Suppose that we have six incomes (in thousands of dollars): 23, 54, 44, 77, 34, and 26. Find the median.
Solution
To find the median income we first need to sort the data values from smallest to largest: 23, 26, 34, 44, 54, and 76. Because there are an even number of data points, the median will be any point that divides the upper half of the data from the lower half, that is, any point greater than 34 but less than 44. Following the usual convention, the two values closest to the middle are averaged together so that the median is
\[(34+44)\div 2=39.\]
In the previous examples the interpretation of the median is very simple: the median is the point that divides the upper half of the data from the lower half. That is, half of the salaries are above the median and half are below.
Note that the median does not have the same problem that is shared by the mean when considering outliers in the data. In the previous two examples the largest value in the data set 23, 54, 44, 77, and 26 was first changed from 77 to 97, and then from 77 to 135. In each case the mean became larger to balance the increasing value of the largest data point. The median does not change when only the largest value is increased.
Suppose that we have five incomes (in thousands of dollars): 23, 54, 44, 97, and 26. Find the median.
Solution
To find the median income we first need to sort the data values from smallest to largest: 23, 26, 44, 54, and 97. Because there is an odd number of data points, the median will be the data point that divides the upper half of the data from the lower half. This point is 44 since there are exactly two data points less than 44 and exactly two data points above 44. Note that the value of the median for this example matches the median for the same set of data where 77 was used in place of 97.
Because the median is more resistant to outliers, it is often preferred to the mean when the data may have very large, or very small, data values compared to the bulk of the data. Salaries and income data are two instances where the median is often preferred over the mean because of the potential for such outliers. For the simulated salary data given in Table 9.3, the median is $30,000. This means that half of the employees earn more than $30,000 and half of the employees earn less than $30,000. For this data, this value is a more realistic view of the typical salary at the company.
If the mean has problems with outliers, why not always use the median instead of the mean? Indeed, the mean is the most common measure of location, and the reason for this has to do with some theoretical properties of the mean that are beyond the scope of this book. What you need to know is that if a set of data is generally well behaved, the mean is a much better choice and has many theoretical properties that support its preference. In many of these cases the two measures will be close to one another. If there are outliers in the data, and under some additional conditions that will be discussed later, the median may be used in its place.
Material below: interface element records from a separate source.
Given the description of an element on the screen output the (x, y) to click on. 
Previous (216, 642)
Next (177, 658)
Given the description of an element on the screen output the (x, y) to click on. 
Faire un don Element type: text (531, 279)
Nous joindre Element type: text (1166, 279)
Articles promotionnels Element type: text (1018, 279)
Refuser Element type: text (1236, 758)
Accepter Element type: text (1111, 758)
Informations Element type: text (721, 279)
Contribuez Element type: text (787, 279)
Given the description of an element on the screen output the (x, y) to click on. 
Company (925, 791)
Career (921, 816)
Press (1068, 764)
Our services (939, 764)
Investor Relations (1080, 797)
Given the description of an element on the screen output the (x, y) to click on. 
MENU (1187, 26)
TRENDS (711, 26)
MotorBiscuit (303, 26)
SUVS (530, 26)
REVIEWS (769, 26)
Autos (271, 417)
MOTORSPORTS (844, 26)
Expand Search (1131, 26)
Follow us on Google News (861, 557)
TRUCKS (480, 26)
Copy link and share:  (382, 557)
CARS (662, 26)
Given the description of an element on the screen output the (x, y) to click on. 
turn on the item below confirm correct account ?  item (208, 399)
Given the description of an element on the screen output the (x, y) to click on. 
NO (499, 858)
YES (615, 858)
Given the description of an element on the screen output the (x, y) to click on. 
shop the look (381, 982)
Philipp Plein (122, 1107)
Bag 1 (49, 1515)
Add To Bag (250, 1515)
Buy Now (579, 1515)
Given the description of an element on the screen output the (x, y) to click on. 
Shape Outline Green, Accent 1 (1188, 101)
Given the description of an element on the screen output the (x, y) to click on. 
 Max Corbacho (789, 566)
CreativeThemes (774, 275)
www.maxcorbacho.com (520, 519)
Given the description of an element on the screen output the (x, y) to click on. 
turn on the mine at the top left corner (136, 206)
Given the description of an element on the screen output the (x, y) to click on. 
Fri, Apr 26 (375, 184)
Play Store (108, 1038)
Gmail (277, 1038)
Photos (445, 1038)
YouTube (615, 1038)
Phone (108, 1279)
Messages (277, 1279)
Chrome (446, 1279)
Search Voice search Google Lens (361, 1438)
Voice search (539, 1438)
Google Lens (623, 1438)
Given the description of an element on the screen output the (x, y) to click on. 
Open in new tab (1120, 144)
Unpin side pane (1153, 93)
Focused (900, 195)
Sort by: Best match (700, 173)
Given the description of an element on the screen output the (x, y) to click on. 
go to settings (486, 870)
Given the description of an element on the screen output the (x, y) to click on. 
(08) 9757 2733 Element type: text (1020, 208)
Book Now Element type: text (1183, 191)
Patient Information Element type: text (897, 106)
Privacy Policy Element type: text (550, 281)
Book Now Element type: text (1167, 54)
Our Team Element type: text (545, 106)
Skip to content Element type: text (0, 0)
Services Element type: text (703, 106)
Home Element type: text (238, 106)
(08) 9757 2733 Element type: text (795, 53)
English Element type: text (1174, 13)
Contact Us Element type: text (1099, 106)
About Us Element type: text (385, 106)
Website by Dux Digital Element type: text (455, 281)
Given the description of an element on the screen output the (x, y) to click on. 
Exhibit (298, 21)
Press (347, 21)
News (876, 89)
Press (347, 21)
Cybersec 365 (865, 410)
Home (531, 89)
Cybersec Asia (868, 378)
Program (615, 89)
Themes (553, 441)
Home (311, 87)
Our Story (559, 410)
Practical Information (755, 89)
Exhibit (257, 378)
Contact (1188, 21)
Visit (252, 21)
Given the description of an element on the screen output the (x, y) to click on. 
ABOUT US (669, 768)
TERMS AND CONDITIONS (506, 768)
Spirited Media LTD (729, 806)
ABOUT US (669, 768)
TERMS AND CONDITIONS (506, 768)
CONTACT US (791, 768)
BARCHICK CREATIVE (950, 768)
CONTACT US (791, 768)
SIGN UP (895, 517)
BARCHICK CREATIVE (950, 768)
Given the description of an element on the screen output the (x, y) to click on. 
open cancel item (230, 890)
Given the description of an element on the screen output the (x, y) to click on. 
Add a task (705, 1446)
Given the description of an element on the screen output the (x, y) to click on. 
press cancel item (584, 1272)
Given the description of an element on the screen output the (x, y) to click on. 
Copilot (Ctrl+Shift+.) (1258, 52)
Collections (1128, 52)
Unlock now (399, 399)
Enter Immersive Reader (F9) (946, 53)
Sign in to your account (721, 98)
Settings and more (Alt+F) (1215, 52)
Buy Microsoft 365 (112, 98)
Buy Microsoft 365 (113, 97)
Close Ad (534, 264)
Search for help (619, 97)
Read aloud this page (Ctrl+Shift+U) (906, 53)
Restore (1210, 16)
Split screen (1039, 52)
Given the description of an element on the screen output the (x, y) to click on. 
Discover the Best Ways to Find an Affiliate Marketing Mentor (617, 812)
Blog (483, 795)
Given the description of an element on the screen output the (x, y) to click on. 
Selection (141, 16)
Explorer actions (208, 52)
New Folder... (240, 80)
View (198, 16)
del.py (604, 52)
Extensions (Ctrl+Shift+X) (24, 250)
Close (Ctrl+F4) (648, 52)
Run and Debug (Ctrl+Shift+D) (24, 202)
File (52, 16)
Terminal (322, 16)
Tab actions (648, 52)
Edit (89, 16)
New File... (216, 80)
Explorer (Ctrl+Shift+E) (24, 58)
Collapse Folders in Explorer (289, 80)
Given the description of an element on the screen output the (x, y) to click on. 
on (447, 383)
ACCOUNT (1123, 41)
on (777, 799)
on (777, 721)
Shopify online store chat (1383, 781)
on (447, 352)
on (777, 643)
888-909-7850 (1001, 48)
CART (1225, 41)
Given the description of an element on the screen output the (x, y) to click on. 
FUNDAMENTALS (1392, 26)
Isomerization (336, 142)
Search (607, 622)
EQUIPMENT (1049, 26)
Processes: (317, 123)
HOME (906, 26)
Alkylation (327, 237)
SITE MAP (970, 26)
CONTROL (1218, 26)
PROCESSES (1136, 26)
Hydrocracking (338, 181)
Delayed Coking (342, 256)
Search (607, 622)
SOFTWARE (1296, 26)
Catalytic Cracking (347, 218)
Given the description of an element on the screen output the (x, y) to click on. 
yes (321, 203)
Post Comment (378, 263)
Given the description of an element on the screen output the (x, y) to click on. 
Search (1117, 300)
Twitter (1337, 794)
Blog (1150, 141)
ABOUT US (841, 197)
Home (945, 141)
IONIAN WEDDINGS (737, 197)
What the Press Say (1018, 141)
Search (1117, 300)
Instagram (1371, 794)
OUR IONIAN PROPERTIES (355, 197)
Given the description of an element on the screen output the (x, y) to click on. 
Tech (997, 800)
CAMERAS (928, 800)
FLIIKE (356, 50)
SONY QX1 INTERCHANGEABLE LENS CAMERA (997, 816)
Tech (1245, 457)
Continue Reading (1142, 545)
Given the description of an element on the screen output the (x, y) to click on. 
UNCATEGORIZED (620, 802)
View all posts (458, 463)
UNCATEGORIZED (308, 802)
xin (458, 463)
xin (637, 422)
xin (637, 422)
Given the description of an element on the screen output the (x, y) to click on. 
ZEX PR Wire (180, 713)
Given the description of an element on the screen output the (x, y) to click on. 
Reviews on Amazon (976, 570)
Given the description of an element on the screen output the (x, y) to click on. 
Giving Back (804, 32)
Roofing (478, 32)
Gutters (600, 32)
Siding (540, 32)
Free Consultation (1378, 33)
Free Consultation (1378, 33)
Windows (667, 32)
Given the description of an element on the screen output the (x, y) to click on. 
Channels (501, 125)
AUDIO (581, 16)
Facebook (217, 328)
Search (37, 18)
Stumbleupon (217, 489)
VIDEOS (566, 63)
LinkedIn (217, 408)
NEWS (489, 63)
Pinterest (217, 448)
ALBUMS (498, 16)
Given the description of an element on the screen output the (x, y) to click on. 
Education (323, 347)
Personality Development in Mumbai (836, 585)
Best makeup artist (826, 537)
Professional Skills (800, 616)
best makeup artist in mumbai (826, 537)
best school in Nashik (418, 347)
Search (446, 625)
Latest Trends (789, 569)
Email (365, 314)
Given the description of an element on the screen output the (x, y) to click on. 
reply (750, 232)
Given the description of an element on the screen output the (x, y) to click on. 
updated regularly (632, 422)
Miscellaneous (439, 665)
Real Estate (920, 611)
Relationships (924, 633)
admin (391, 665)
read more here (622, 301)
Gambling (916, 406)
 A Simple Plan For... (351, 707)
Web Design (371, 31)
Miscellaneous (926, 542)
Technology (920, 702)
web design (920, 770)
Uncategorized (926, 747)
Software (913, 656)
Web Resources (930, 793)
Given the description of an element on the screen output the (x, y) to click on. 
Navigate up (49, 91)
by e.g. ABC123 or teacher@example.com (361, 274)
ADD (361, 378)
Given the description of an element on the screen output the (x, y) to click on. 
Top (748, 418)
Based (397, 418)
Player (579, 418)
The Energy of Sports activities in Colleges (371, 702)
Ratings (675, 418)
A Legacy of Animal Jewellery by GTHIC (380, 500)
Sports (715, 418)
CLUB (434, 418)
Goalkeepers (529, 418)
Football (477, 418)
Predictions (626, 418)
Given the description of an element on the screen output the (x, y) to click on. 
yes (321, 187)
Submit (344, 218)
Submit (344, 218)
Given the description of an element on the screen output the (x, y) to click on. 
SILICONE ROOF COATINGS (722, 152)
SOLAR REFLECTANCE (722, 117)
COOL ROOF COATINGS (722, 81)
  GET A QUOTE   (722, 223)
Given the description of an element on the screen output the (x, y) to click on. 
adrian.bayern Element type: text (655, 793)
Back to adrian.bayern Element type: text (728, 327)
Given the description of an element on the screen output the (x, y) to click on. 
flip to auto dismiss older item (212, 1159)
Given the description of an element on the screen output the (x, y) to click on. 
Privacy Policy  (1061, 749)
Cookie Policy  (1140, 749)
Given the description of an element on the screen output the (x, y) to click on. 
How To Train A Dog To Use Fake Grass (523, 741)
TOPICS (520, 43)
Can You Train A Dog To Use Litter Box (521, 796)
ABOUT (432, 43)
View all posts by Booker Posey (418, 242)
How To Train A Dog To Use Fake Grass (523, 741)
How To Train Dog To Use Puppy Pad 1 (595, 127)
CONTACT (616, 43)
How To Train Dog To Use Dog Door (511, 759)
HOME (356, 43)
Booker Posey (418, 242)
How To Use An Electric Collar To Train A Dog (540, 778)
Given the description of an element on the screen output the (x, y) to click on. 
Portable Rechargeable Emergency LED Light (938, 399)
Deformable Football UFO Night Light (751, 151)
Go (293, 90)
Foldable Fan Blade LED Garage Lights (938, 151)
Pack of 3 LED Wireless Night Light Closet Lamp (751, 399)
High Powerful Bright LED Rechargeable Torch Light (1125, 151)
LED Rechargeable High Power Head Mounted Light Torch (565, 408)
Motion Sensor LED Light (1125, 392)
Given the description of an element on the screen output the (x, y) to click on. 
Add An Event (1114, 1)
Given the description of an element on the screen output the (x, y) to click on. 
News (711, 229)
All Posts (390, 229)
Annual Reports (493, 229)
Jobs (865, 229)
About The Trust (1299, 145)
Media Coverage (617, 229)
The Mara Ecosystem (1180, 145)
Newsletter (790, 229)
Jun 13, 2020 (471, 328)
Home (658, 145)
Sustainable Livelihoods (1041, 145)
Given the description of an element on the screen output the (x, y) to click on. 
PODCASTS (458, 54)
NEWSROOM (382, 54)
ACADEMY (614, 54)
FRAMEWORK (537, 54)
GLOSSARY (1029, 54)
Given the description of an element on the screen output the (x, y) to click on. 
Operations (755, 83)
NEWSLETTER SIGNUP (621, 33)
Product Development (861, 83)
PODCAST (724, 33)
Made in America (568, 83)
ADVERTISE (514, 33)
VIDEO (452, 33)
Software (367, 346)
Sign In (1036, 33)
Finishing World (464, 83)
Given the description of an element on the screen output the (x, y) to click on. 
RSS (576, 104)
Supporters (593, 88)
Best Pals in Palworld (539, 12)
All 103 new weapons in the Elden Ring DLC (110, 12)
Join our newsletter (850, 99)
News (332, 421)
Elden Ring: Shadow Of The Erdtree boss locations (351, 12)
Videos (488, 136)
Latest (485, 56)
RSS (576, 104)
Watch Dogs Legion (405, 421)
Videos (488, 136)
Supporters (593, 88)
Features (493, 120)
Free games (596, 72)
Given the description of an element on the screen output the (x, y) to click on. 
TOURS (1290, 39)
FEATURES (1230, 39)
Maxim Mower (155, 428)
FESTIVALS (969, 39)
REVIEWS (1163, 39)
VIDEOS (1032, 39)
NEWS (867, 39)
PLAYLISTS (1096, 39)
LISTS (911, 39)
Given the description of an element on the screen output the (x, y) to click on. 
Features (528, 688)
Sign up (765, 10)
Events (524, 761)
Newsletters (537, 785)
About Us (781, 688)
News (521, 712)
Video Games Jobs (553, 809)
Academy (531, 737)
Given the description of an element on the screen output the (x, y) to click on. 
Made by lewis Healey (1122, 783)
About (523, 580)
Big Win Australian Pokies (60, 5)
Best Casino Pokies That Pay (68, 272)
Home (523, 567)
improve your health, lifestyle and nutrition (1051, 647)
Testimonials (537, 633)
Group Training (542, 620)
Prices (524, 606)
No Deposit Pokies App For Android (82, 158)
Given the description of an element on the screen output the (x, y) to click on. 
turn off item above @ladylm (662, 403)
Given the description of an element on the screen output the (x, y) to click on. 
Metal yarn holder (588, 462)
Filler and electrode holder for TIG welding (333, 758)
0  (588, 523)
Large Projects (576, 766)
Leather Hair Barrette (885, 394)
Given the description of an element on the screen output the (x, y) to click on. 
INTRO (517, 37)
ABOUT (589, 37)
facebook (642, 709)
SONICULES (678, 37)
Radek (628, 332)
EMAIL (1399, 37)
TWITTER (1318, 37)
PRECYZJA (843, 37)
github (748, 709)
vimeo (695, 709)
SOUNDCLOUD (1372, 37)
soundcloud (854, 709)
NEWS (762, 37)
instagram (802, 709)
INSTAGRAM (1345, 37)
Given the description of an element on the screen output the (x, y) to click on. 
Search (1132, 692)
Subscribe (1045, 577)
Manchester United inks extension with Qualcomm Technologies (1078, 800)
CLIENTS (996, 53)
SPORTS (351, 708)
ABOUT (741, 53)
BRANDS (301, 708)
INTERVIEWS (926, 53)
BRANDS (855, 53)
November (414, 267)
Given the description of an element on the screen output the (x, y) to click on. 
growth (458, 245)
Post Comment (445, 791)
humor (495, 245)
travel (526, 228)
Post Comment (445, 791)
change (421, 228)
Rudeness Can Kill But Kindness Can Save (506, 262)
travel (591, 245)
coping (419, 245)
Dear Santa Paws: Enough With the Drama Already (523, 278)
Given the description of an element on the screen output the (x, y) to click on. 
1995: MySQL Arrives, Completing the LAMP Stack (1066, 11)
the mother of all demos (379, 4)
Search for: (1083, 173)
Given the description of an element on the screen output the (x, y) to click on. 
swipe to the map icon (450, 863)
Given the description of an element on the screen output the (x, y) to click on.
You may find that some studies report both measures.
Are there other ways to measure the location of a set of data? Statisticians have developed many other methods for measuring the location of a set of data, and some of these have very impressive theoretical properties. The usual problem with these methods is that they can be complicated to compute and knowing when to use them is not always clear. For these reasons, the use of alternative measures is quite rare and familiarity with these methods is usually not required. Indeed, none of the research in any of the studies we use in this book rely on any measure of location other than the mean or median.